Iraq Death Squads Get Better at Hiding Handiwork

Jabber Sowadi's job says something about the depths to which Iraq has sunk. He's a mutahid al juthath—a "body contractor." A 38-year-old Shiite who sports a thin beard and a checkered black-and-white kaffiyeh, Sowadi charges clients $300 to $500 to track down missing relatives, or more often their corpses. For the past two years he's been nurturing contacts in prisons, hospitals, morgues and cemeteries. He doles out bribes for tidbits of information or favors. He even volunteers to bury unidentified bodies at the morgue, carefully noting what they look like and where they were found—details that may help him with cases later. He says business is slower now that security has tentatively begun to return to Baghdad. But the job has also gotten tougher: death squads, he says, have taken to hiding their victims' corpses rather than dumping them openly in the street. "The kidnapping and killing of people … is in a more secret way than before," he says.

_Items from a dataset_
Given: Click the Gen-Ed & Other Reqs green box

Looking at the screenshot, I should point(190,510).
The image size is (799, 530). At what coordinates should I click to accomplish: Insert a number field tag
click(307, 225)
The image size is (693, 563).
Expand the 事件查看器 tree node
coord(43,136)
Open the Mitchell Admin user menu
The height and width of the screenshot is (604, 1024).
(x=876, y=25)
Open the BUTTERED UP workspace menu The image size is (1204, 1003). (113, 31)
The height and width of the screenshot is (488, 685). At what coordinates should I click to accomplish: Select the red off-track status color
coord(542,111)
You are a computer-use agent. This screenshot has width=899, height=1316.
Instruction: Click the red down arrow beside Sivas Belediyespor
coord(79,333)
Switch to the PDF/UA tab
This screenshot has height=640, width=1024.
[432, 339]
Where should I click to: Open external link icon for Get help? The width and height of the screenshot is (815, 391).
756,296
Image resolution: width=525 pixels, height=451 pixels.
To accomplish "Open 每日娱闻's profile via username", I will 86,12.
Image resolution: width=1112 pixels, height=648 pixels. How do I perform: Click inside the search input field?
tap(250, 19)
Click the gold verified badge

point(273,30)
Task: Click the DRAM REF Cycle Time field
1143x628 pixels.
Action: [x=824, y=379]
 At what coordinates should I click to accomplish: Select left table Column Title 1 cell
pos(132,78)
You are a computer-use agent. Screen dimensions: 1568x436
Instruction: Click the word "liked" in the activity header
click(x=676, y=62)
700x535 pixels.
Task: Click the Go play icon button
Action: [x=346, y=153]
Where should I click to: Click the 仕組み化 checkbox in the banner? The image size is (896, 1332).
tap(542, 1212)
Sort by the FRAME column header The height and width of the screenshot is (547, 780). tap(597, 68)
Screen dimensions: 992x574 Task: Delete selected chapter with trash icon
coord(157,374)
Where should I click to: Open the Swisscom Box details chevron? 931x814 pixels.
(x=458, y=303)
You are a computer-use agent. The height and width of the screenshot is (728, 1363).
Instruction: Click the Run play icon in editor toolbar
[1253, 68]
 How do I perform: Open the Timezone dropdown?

_PROBLEMS TO SOLVE_
1 - Answer these about the article on Iraq's death squads:
(a) What does Sowadi charge his clients?
(b) For how long has he been nurturing contacts in prisons, hospitals, morgues and cemeteries?
(c) According to Sowadi, what do death squads now do with their victims' corpses?
2 - Resume the article on Iraq's death squads from where it stops.
The lines have nothing to do with any of this.

_ANSWERS FOR EACH ITEM_
1 -
(a) $300 to $500.
(b) For the past two years.
(c) They hide them rather than dumping them openly in the street.

2 -
There's no question that violence across Iraq has declined: in December 2006, approximately 3,000 Iraqi civilians were killed across the country; this November about 600 were. But the problem—and the reason no one from U.S. commander Gen. David Petraeus on down is declaring victory yet—is that those statistics do not tell the whole story. Body hunters like Sowadi, Baghdad residents and local gunmen all say that militias are making more of an effort to disguise their grisly handiwork—burying bodies in shallow graves, dumping them in city sewers. Robert Lamburne, director of forensic services at the British Embassy, has spoken to dozens of Iraqi policemen and examined bodies—relatively fresh—from one of several graves uncovered recently. His judgment: "There's less killing, but there's more concealment."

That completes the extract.